An Artful Abandon – A photo story about lustre and patina
This is a story about marrying the old with the new.
Time is fleeting; change is everlasting. In fashion, this universal maxima comes to us intuitively – every week it is fashion week, somewhere, and every three months, the whole industry quivers at what the trend-setters-du-jour have to say for the coming season. Yet in some ways we seem so desperate to cling to our pre-conditioned understandings of taste, glamour, age-appropriateness, etiquette, hierarchy, power…. As humans, we are quite vulnerable to these fallacies. As critical thinkers, however, as creatives, as beholders of beauty, we may wish to exercise some flexibility in these matters.
Decay, as John Galliano so eloquently put recently, is just another phase in the cycle of Decadence – things expand, become brighter and more lustrous, to eventually fade and corrode. The more comfortable we become with this elastic nature of the universe, the less rigid and constricted in our approaches to beauty we will be, and the more comfortable with seeing newness and oldness, trendiness and timelessness, lustre and patina as two sides of the same coin. In fact, not only do they exist on the same continuum, they complement and complete each other. Age is a dialectical progression of youth, and their interaction produces new expressions of both, which are richer and more attuned to universal harmony.
The art world has long observed this truth, and a great testament to this are the multitude of creative studios around Amsterdam, frequently positioned inside old factories and warehouse complexes, where time has left a tangible trace of past incarnations, yet the art of current inhabitants is exuberant and progressive.

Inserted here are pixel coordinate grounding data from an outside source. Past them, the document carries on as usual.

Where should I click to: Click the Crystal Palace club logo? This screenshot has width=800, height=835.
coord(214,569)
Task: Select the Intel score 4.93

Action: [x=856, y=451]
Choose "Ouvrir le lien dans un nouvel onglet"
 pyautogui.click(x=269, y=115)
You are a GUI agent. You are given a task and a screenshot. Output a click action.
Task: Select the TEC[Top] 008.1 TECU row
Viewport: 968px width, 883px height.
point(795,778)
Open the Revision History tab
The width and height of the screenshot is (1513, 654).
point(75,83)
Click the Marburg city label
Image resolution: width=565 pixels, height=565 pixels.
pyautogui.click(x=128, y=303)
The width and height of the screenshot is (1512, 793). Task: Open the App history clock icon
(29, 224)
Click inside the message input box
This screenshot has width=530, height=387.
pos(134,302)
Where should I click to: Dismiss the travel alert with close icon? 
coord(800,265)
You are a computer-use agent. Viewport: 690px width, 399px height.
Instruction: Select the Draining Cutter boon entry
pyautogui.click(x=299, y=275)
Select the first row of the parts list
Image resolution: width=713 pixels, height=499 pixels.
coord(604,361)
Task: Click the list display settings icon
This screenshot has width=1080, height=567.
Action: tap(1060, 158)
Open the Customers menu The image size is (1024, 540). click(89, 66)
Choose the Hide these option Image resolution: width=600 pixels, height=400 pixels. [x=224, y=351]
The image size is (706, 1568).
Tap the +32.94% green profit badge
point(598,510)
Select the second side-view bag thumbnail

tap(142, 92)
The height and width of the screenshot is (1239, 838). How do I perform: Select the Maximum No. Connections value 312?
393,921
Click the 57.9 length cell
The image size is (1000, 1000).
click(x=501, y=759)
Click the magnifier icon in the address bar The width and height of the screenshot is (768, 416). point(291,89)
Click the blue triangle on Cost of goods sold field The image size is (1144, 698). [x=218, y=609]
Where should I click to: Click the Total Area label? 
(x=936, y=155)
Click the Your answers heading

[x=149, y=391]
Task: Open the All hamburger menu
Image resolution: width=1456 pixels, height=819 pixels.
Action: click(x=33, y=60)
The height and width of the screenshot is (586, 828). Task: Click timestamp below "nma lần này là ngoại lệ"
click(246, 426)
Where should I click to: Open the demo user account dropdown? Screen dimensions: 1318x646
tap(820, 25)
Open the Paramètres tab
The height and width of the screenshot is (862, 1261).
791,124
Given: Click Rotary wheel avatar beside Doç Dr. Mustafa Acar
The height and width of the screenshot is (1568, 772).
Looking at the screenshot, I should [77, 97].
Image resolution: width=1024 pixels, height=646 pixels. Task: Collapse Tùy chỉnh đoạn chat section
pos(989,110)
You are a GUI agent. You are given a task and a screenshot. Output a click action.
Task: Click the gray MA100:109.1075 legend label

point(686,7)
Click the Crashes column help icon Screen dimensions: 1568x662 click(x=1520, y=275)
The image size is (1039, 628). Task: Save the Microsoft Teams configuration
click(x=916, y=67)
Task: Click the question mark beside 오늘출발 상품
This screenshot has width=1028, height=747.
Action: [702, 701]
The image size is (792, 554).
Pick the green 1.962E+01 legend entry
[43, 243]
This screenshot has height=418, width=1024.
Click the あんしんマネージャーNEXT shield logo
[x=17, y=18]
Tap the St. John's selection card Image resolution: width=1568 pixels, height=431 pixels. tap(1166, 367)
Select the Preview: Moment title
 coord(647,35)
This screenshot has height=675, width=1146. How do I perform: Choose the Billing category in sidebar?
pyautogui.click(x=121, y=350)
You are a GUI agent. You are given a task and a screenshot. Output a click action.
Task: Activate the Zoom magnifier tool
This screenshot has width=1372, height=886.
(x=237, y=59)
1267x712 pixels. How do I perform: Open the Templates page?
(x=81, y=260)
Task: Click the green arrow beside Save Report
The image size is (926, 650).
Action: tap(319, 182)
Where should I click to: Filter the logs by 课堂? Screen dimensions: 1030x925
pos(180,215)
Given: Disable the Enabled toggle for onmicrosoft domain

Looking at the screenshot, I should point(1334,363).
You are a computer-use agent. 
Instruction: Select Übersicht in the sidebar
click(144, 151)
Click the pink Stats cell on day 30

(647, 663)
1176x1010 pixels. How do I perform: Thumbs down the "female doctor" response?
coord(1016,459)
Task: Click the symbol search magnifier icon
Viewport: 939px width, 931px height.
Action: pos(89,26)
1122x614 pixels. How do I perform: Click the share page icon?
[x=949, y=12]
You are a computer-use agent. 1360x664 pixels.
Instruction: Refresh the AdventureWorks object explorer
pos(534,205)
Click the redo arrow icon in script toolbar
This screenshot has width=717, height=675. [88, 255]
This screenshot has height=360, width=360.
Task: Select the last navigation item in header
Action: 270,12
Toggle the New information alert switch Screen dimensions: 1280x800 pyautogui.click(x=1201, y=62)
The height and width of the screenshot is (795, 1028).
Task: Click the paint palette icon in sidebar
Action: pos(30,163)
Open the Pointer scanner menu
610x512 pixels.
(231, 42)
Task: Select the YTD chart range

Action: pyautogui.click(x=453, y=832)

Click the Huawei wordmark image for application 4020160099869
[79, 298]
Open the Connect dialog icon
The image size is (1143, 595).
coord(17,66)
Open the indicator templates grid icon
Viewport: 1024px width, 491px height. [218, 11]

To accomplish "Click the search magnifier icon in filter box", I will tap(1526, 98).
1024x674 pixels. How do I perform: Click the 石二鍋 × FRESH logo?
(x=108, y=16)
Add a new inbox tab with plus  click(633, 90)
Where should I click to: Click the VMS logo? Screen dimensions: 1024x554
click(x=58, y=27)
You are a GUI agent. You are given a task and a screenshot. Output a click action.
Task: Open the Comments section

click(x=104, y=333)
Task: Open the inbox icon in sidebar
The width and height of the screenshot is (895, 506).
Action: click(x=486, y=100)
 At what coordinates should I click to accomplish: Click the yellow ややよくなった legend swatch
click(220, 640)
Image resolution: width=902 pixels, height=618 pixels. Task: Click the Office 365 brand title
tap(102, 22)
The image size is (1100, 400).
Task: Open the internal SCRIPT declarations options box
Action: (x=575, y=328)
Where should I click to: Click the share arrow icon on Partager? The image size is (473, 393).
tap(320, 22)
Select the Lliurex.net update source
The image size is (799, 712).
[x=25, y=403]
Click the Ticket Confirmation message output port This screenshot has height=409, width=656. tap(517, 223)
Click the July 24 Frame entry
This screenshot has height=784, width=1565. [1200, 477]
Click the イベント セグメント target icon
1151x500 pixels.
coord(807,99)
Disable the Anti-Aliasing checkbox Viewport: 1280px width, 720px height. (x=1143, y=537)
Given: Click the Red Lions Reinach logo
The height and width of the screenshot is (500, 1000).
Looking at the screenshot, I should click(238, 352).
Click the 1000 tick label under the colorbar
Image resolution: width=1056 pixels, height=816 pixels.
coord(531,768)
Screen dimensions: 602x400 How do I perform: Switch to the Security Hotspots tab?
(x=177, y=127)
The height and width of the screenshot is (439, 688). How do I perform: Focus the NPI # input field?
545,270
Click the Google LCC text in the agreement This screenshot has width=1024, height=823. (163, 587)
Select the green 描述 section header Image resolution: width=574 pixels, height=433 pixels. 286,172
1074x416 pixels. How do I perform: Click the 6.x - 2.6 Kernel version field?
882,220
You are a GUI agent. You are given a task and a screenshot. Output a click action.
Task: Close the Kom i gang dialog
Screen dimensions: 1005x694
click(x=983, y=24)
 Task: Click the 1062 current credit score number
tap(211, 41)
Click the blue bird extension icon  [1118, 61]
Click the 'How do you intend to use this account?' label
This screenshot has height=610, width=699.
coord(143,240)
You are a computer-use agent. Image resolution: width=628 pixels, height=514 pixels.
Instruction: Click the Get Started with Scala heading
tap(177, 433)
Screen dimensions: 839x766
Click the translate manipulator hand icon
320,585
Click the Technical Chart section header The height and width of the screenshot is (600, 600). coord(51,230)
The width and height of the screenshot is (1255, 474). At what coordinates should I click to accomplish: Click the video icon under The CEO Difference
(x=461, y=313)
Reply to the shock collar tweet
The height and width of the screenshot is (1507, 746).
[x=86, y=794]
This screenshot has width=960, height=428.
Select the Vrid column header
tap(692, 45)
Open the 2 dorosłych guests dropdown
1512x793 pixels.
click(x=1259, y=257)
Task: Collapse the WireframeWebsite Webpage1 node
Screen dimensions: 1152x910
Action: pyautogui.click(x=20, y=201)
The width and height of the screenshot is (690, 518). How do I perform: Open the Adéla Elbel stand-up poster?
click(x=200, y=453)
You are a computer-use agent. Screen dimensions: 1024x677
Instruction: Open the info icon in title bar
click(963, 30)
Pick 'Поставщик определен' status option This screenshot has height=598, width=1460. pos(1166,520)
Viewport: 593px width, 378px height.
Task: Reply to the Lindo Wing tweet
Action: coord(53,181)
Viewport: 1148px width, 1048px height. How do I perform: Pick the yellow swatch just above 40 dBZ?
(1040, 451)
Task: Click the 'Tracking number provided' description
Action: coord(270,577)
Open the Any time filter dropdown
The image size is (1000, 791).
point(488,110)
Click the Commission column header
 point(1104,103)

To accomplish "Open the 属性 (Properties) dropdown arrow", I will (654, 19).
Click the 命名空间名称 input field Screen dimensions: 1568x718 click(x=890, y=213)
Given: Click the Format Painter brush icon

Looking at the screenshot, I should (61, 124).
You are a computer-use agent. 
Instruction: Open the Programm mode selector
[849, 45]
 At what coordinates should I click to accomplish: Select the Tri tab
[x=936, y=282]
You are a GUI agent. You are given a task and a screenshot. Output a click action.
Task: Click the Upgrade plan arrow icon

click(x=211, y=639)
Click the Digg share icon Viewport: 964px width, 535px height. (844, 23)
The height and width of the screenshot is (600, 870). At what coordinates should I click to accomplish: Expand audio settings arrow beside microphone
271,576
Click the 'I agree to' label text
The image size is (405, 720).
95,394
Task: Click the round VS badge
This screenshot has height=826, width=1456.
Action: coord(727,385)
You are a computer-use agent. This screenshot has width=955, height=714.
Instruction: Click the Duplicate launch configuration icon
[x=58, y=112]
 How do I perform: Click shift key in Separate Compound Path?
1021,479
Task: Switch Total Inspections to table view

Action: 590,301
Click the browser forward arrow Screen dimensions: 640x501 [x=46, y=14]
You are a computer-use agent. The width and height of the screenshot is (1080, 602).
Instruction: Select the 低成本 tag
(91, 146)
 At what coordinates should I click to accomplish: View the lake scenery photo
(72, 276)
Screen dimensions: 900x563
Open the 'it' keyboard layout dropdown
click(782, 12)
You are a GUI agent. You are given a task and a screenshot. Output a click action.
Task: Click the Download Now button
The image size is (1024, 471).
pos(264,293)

We chose one such location to tell a story about two young individuals, both of whom old souls retaining a jovial taste for adventure. As they wander around this re-inhabited yet eerily still art-studio complex, they search for remnants of the past while stumbling into spaces under construction. The juxtaposition between sixties- and eighties-era Dutch pragmatist architecture and this season’s collections underlines our position that past, present and future are like the top, heart and base notes of a fragrance – a complete pallet of experience, interacting and influencing each other in unison.